The president wiped away tears in a television address on Friday, telling the nation, “Our hearts are broken.”
The holiday season tragedy was the second shooting rampage in the United States this week and the latest in a series of mass killings this year.
It revived a debate about gun-control in a country with a flourishing firearms culture and a strong lobby that has discouraged most politicians from any major efforts to address the easy availability of guns and ammunition.
Newtown, an affluent town about 80 miles (130 km) northeast of New York City, was mourning its dead in community vigils.
“We’re just praying - just need to pray to God that this does not happen again, no matter where,” Amelia Adams, 76, said on her way into St. Rose of Lima Catholic Church with her husband Kenneth, 81.

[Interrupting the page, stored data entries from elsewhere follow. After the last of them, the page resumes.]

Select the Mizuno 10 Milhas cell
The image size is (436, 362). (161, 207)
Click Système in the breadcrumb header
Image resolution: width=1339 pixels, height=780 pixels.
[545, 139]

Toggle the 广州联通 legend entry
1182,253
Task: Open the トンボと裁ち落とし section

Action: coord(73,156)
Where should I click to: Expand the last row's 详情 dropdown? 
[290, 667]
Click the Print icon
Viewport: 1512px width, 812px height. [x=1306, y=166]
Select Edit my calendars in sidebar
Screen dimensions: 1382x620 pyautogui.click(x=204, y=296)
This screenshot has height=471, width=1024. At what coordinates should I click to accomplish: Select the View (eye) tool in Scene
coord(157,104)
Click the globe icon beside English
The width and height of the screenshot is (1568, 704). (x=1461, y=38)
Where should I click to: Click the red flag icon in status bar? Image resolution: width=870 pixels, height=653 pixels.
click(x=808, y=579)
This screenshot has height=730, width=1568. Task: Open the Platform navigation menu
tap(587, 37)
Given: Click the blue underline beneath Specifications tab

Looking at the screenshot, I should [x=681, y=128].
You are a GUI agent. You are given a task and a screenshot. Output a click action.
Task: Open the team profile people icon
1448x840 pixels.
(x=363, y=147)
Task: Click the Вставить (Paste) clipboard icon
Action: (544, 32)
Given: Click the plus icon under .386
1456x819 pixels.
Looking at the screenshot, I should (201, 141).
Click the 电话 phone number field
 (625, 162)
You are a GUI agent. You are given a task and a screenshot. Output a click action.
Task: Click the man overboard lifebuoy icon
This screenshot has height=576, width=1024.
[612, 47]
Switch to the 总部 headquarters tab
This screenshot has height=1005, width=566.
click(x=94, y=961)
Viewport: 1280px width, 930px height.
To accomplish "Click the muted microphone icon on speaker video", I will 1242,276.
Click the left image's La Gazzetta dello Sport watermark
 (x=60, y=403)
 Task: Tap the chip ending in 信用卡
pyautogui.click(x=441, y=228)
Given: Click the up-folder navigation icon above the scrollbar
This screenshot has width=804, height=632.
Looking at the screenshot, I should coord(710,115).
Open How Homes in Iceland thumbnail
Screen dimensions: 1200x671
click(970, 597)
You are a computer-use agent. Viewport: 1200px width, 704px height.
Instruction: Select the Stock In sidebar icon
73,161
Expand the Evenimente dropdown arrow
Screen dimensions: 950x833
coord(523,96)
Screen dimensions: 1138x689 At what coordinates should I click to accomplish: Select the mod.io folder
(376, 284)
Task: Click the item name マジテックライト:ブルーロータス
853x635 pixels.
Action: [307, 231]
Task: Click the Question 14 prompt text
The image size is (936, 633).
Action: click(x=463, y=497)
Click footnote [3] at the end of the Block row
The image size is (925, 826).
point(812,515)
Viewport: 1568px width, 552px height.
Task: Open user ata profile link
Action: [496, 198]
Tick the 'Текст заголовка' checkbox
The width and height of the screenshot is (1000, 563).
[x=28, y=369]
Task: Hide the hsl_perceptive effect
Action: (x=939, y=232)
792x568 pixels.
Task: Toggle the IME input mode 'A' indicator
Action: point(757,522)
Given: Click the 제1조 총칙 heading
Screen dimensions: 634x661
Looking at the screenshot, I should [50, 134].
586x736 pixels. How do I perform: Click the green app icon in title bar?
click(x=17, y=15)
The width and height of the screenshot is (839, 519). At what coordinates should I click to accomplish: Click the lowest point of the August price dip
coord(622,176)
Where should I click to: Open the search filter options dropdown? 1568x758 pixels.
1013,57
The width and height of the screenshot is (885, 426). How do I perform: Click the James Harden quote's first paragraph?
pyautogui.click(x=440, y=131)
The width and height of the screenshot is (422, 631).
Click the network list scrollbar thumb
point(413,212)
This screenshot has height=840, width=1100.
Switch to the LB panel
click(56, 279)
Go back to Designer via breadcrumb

The church, a couple of miles from the site of the shooting, was packed inside and out on Friday night with a crowd estimated at more than 1,000 people, including a large crowd outside.
“It was just, it was brutal. I can’t think of a better word. It was just brutal to have to witness the pain today,” Monsignor Robert Weiss said after the service.
“We opened the windows (of the church) so people could just hear and feel they could be part of it,” Weiss told MSNBC on Saturday, adding, “the worst days are ahead.”
“I’m sure this morning when they woke up and realized there was an empty bed in their house, it’s becoming more and more real to them,” Weiss said of the parents of the young victims.